> [WHAT TO DO] Write out the whole listing below so that every line matches exactly.
*** Begin section ***
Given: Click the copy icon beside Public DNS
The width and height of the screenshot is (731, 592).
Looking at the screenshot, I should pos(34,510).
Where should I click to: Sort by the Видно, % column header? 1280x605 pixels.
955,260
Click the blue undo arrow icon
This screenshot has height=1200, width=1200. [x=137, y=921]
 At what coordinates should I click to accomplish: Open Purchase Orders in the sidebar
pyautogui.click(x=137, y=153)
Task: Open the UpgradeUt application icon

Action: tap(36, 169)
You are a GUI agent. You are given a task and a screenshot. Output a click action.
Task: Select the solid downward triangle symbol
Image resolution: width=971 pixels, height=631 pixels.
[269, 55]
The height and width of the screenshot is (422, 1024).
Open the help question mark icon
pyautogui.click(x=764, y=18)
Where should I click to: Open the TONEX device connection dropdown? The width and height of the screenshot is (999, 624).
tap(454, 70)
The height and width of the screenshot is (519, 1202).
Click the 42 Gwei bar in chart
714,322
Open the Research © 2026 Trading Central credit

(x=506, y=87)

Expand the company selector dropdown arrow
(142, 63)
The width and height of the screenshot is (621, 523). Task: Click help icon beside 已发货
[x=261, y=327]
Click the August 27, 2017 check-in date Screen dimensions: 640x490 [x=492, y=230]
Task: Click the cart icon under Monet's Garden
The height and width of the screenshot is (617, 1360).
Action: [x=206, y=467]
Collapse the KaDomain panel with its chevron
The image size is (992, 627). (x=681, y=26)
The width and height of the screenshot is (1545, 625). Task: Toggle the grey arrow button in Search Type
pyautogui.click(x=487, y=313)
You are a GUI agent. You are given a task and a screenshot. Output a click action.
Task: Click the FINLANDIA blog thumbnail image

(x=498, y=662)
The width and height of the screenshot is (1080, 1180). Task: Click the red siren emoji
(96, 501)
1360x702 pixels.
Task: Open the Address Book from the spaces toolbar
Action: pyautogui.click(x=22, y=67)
*** End section ***
> [RESULT OF THIS TASK]
Given: Click the copy icon beside Public DNS
The width and height of the screenshot is (731, 592).
Looking at the screenshot, I should pos(34,510).
Where should I click to: Sort by the Видно, % column header? 1280x605 pixels.
955,260
Click the blue undo arrow icon
This screenshot has height=1200, width=1200. [x=137, y=921]
 At what coordinates should I click to accomplish: Open Purchase Orders in the sidebar
pyautogui.click(x=137, y=153)
Task: Open the UpgradeUt application icon

Action: tap(36, 169)
You are a GUI agent. You are given a task and a screenshot. Output a click action.
Task: Select the solid downward triangle symbol
Image resolution: width=971 pixels, height=631 pixels.
[269, 55]
The height and width of the screenshot is (422, 1024).
Open the help question mark icon
pyautogui.click(x=764, y=18)
Where should I click to: Open the TONEX device connection dropdown? The width and height of the screenshot is (999, 624).
tap(454, 70)
The height and width of the screenshot is (519, 1202).
Click the 42 Gwei bar in chart
714,322
Open the Research © 2026 Trading Central credit

(x=506, y=87)

Expand the company selector dropdown arrow
(142, 63)
The width and height of the screenshot is (621, 523). Task: Click help icon beside 已发货
[x=261, y=327]
Click the August 27, 2017 check-in date Screen dimensions: 640x490 [x=492, y=230]
Task: Click the cart icon under Monet's Garden
The height and width of the screenshot is (617, 1360).
Action: [x=206, y=467]
Collapse the KaDomain panel with its chevron
The image size is (992, 627). (x=681, y=26)
The width and height of the screenshot is (1545, 625). Task: Toggle the grey arrow button in Search Type
pyautogui.click(x=487, y=313)
You are a GUI agent. You are given a task and a screenshot. Output a click action.
Task: Click the FINLANDIA blog thumbnail image

(x=498, y=662)
The width and height of the screenshot is (1080, 1180). Task: Click the red siren emoji
(96, 501)
1360x702 pixels.
Task: Open the Address Book from the spaces toolbar
Action: pyautogui.click(x=22, y=67)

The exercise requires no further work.